Since you could practically write a book about every film Guillermo del Toro almost-but-never made, a few are bound to slip through the mental cracks. You’ll be excused, then, for not remembering his planned adaptation of Kurt Vonnegut‘s surrealist masterpiece Slaughterhouse-Five, a years-old proposition which could have been, to semi-name a great Jonathan Demme film, something wild. Turns out it would’ve been even wilder than you’d dare to imagine.
Speaking to The Huffington Post, del Toro let us in on his idea to have Charlie Kaufman adapt the Vonnegut’s tome — the sort of idea for which the word “interesting” is bound to arise. Although that’s just how the director sums it up, as much couldn’t happen, since a financially-viable project, like Pacific Rim, had to get going. Slaughterhouse-Five was not that — needless to say, their film would require a lot to earn money at the box office — and had to be slowed down in the meantime.
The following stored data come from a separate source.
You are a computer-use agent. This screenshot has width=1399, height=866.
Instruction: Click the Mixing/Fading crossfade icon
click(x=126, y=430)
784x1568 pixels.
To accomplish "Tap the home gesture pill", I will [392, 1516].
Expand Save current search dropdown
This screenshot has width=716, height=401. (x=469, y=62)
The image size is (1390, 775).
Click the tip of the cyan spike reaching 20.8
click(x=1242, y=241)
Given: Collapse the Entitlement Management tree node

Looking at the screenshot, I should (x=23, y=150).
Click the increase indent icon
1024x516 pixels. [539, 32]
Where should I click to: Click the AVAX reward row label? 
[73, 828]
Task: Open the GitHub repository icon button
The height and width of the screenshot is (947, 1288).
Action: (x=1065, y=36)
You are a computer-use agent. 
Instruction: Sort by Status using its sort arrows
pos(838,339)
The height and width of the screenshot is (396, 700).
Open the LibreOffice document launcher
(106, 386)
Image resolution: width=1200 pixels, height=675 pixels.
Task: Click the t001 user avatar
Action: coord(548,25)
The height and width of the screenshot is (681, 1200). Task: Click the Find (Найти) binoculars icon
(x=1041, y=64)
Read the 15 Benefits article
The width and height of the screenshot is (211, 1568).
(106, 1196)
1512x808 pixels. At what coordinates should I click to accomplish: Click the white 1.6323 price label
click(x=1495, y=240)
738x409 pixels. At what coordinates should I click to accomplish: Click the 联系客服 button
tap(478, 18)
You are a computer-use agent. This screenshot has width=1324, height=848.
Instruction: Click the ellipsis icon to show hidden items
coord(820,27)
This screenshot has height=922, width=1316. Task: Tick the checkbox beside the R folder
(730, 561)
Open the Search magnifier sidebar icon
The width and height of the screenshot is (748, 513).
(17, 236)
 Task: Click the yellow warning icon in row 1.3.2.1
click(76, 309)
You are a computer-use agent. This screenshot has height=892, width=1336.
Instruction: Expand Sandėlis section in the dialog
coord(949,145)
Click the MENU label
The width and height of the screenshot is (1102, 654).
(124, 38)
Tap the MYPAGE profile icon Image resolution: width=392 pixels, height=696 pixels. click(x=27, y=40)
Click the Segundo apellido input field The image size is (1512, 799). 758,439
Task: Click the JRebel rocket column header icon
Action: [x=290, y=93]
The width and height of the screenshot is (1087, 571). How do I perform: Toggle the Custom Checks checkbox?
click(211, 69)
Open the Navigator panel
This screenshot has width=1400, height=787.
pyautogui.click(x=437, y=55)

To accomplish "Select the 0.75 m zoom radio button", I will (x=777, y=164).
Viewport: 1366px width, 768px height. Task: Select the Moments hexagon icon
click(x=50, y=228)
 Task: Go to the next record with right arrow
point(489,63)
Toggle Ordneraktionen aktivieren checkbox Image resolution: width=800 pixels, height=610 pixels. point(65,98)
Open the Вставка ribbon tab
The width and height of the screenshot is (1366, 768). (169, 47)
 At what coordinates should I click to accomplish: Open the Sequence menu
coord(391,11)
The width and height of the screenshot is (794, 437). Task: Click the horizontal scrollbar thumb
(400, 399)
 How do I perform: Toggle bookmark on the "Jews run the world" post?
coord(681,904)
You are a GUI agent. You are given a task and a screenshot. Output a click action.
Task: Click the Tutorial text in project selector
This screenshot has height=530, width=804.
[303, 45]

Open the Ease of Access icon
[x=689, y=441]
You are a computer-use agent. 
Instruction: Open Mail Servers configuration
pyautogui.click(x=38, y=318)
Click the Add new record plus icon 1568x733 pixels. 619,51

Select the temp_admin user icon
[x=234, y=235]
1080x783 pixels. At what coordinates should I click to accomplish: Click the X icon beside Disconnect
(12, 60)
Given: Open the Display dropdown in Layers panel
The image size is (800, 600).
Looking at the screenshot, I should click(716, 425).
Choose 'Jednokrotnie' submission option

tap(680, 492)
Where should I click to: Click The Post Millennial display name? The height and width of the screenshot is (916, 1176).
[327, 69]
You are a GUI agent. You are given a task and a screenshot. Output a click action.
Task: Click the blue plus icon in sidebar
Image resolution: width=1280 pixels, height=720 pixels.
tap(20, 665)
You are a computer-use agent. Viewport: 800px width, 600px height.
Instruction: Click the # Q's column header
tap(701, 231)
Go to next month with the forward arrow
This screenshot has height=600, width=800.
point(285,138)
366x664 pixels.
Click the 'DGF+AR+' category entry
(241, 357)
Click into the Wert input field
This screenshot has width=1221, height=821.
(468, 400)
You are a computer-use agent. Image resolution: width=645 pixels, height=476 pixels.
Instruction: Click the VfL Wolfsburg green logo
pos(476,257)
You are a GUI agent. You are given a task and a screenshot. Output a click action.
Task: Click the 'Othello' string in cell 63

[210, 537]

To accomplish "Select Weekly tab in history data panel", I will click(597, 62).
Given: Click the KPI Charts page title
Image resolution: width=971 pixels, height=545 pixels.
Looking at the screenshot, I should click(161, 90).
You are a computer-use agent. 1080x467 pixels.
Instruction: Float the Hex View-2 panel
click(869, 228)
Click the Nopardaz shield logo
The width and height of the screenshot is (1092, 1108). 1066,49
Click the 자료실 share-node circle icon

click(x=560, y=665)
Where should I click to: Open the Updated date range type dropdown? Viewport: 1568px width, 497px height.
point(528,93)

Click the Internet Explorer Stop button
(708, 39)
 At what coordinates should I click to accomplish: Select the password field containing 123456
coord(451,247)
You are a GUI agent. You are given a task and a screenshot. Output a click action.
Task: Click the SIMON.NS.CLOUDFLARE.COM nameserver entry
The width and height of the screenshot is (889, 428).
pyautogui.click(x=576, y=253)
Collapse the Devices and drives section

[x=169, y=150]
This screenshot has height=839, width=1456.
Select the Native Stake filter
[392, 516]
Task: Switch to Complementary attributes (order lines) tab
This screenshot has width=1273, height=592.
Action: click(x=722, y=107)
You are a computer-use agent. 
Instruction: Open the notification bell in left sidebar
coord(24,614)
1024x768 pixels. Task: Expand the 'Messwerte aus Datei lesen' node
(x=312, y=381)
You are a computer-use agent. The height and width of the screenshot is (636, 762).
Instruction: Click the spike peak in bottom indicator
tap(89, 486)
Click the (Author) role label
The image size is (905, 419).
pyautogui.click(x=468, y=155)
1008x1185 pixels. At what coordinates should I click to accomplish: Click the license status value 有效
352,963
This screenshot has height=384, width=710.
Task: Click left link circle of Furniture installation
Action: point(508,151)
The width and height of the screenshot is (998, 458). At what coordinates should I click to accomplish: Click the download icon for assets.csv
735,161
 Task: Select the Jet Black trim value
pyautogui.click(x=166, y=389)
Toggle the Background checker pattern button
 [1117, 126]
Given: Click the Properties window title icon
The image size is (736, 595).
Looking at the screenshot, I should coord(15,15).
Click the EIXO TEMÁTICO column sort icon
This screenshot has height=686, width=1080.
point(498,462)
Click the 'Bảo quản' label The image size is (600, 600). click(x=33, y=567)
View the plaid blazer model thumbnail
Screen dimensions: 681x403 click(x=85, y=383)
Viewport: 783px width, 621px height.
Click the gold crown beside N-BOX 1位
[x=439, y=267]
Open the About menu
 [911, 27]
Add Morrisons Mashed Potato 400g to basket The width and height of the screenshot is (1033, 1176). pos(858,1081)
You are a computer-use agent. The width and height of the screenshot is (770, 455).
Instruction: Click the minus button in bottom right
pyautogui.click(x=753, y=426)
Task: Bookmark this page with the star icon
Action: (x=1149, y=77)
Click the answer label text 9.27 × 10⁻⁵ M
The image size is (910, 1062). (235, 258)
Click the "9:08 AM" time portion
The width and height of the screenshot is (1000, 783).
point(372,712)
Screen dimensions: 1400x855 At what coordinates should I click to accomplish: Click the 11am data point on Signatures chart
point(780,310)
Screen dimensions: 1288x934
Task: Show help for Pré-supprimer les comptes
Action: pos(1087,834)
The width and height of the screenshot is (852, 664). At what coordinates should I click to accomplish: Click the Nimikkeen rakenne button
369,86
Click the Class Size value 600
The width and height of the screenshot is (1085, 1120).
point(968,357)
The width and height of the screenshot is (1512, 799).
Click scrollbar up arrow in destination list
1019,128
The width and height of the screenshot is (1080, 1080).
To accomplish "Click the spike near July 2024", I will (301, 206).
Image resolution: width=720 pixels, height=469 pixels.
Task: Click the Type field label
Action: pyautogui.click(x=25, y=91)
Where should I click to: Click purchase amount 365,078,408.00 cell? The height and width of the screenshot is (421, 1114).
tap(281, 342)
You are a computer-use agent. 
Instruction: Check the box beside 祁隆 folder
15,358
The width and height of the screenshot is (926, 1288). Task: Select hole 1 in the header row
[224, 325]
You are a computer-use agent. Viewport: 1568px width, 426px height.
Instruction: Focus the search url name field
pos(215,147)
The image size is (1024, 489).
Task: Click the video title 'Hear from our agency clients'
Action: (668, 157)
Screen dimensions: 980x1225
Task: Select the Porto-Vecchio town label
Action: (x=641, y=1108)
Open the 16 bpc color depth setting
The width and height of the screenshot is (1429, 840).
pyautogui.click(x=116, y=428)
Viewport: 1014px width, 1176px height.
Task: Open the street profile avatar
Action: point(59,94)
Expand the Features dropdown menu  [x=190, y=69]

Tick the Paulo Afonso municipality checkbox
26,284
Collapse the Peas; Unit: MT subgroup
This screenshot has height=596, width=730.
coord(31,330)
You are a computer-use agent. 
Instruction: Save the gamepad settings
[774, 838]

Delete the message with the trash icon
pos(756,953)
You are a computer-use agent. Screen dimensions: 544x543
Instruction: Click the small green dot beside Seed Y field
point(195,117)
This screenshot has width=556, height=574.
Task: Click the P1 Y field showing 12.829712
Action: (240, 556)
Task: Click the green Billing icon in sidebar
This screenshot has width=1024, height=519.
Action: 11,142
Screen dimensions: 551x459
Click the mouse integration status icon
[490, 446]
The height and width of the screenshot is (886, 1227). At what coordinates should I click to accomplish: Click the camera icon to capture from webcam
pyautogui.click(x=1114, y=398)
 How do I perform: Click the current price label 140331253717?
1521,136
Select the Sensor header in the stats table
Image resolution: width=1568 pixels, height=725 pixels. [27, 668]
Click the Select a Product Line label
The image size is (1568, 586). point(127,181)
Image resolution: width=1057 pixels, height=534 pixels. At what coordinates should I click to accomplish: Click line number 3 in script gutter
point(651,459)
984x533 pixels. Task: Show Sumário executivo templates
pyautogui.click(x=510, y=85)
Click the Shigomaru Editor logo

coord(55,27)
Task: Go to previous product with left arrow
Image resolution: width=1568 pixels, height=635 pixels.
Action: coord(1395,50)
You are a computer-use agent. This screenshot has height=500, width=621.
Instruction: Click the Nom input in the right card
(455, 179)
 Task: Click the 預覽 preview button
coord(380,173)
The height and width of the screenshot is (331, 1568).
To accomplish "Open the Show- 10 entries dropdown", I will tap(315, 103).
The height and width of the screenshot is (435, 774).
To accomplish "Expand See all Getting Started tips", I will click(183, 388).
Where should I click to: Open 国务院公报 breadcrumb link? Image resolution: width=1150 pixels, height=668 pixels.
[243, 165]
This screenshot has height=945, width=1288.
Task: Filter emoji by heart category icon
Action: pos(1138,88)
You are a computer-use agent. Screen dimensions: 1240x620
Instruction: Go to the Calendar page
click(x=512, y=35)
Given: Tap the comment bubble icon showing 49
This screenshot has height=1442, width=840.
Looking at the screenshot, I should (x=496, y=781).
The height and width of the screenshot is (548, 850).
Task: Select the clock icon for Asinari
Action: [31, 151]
Not that we know a good deal about their approach. All del Toro could really say is that his film would differ from George Roy Hill‘s adaptation — something he characterized as being “about flashbacks and flash-forwards” — by following the book’s lede and getting itself “detached from time.” By using a saying from the book’s fictional alien race (The Tralfamadorians) as a model — i.e., “Like we can see a mountain range. We can see the alive, we can see the dead, we can see ourselves at age five and we can see ourselves ancient. It makes no difference.” — one can tell they had something out-there (or “very experimental”) in mind.
Slaughterhouse-Five might not be forever gone, but the book is not in their possession — thus making it all the more improbable. Let’s just dream it ever coalesces.
Is interest piqued by the prospect of del Toro and Kaufman making Slaughterhouse-Five?